**Problem requirements**:
All the lines below need to be output exactly, apart from any images.

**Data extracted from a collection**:
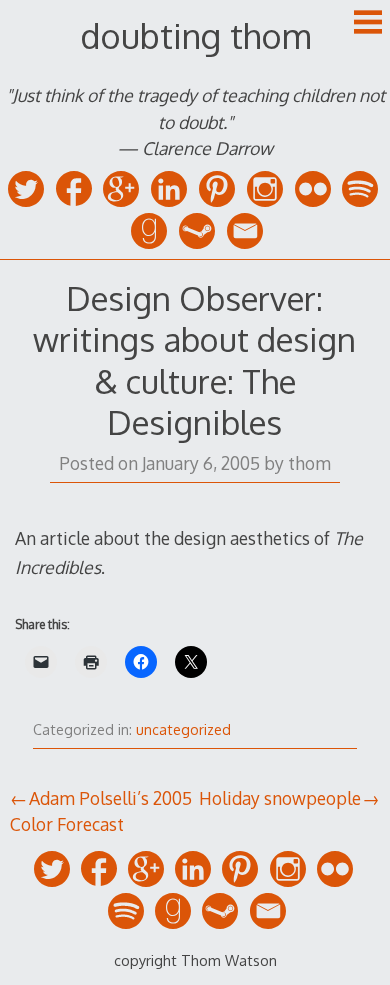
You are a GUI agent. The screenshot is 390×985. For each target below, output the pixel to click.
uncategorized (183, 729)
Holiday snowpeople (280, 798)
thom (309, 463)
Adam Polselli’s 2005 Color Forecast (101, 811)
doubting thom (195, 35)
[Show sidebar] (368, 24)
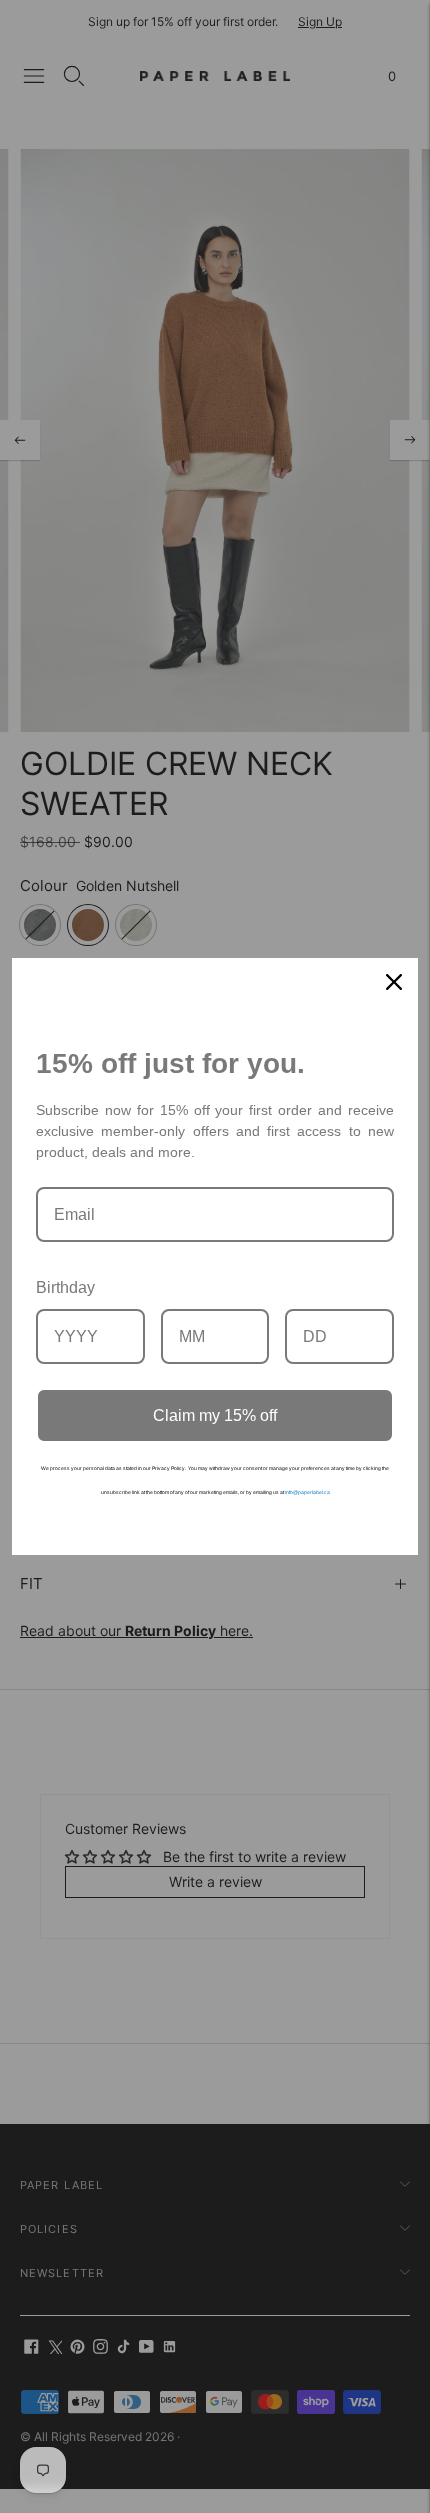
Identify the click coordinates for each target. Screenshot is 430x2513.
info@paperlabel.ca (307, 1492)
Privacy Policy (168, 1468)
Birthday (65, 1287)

**Exercise output**:
You are a GUI agent. The screenshot is 390×985. For each target below, output the pixel to click.
uncategorized (183, 729)
Holiday snowpeople (280, 798)
thom (309, 463)
Adam Polselli’s 2005 Color Forecast (101, 811)
doubting thom (195, 35)
[Show sidebar] (368, 24)
Identify the click coordinates for each target. Screenshot is 430x2513.
info@paperlabel.ca (307, 1492)
Privacy Policy (168, 1468)
Birthday (65, 1287)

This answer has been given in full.